Article:
Les lecteurs assidus de la jurisprudence administrative n'ont pas raté cet arrêt de fin d'année 2023, qui enfin clôture (à moins d'un recours au Conseil d'Etat) des discussions interminables et vaines sur la devise de la laïcité .
1- Rappelons les faits
Le Maire d'une commune d'Ile de France avait ajouté sur la façade de sa mairie et sur les accès des écoles publiques, le mot "laïcité " à la devise de la République. C'est d'ailleurs une habitude fréquente chez des responsables politiques et surtout ceux qui veulent être plus républicains que les républicains, d'ajouter "laïcité" au tryptique de notre République et même de soutenir que c'est une preuve de "vrai" attachement à la Laïcité. Mais le préfet du département est intervenu pour demander au maire de retirer cette mention
Evidemment le maire refuse ... et l'affaire va devant le Tribunal administratif de Versailles qui donne raison au Préfet. Qu'à cela ne tienne : le maire fait appel de la décision. La Cour d'Appel de Versailles qui se prononce le 15 décembre 2023 ....confirme le jugement du tribunal administratif. On ne sait pas si le Maire ira devant le Conseil d'Etat en dernier ressort.
2- Quelle est la logique de ces décisions de l'ordre administratif ?
Les juges administratifs n'ont pas eu de grandes difficultés à trouver leur décision. En effet , quelle est la devise de la République ? Celle que donne la Constitution dans son premier article : "Liberté Egalité Fraternité". Un point, c'est tout ! La laïcité n'est invoquée que plus tard, dans l'article qui donne les quatre caractéristiques de notre République : elle est "indivisible, démocratique, laïque et sociale" .
Les choses sont on ne peut plus claires : le tryptique républicain donne les trois mots essentiels qui remontent à la Révolution, avec il faut le dire un petit décalage entre Liberté Egalité datant des tous débuts et Fraternité qui arrive un peu plus tard, soutenu d'ailleurs par un beau discours de Robespierre. Et ce tryptique traverse notre histoire depuis.

Segment de données:
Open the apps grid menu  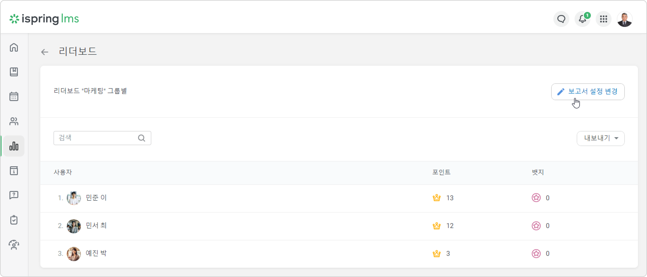point(604,19)
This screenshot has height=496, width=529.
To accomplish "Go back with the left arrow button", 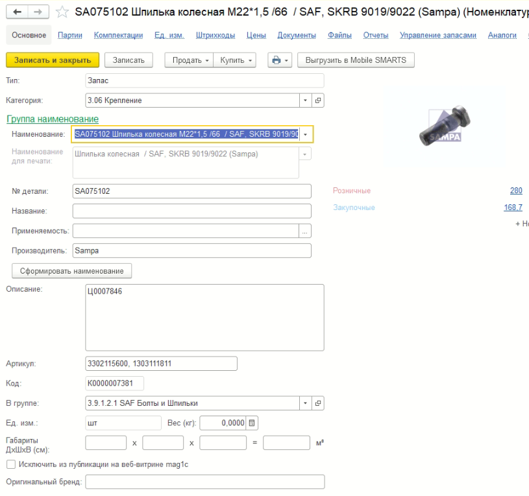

Tâche 1:
Dans l'article sur la laïcité et la devise de la République, à quelle date la Cour d'appel de Versailles s'est-elle prononcée ?
Tâche 2:
Recopiez un passage de l'article sur la laïcité et la devise de la République : commencez aux mots "Les choses sont" et arrêtez-vous après "notre histoire depuis.".
Tâche 3:
Prolongez l'article sur la laïcité et la devise de la République à partir de l'endroit où il s'arrête.

Réponse rédigée 1:
Le 15 décembre 2023.

Réponse rédigée 2:
Les choses sont on ne peut plus claires : le tryptique républicain donne les trois mots essentiels qui remontent à la Révolution, avec il faut le dire un petit décalage entre Liberté Egalité datant des tous débuts et Fraternité qui arrive un peu plus tard, soutenu d'ailleurs par un beau discours de Robespierre. Et ce tryptique traverse notre histoire depuis.

Réponse rédigée 3:
En revanche, les adjectifs qui précisent cette République sont plus tardifs. L'Unité qui au départ s'inscrit comme "Un et indivisible" des années 1792 précède largement les trois autres termes : "démocratique mais surtout Laïque et Sociale" nous renvoient au XIX° siècle : d'abord Social dès 1848 , puis laïque après 1905 ! On mesure la différence ici qui naît de l'évolution politique de notre régime politique.
On comprend bien alors que les deux qualificatifs de la République, le tryptique puis les quatre qualités , n'ont pas le même sens. La devise, celle qui n'a pas changé depuis deux siècles, est bien la devise de la République à l'exclusion de tout autre ajout. Et d'ailleurs, pourquoi vouloir à toute force ajouter la laïcité ... et pas la Démocratie ou le caractère social de notre régime ? Voila qui est curieux.
3- Allons plus loin
Il ne s'agit pas d'une discussion de mots ! mais bien d'une présentation de la République sous deux angles différents .
Le tryptique nous renvoie aux VALEURS fondamentales de la République : sans ces trois mots , il n'y a pas de République en France et ce n'est pas un hasard, si un régime comme celui du maréchal Pétain a assassiné ce tryptique pour le remplacer par trois autres "valeurs" Travail famille Patrie, qui énoncent bien un tout autre type de société ! Ces trois mots sont bien l'essence de notre République, et les oublier ou en oublier un seul menace notre régime. C'est ce que rappellent nos frontons de Mairie et d'Ecole ou d'autres batiments publics (quelquefois même des églises ... ainsi décorées au moment de la Révolution). Nul besoin d'ajouter quoique ce soit.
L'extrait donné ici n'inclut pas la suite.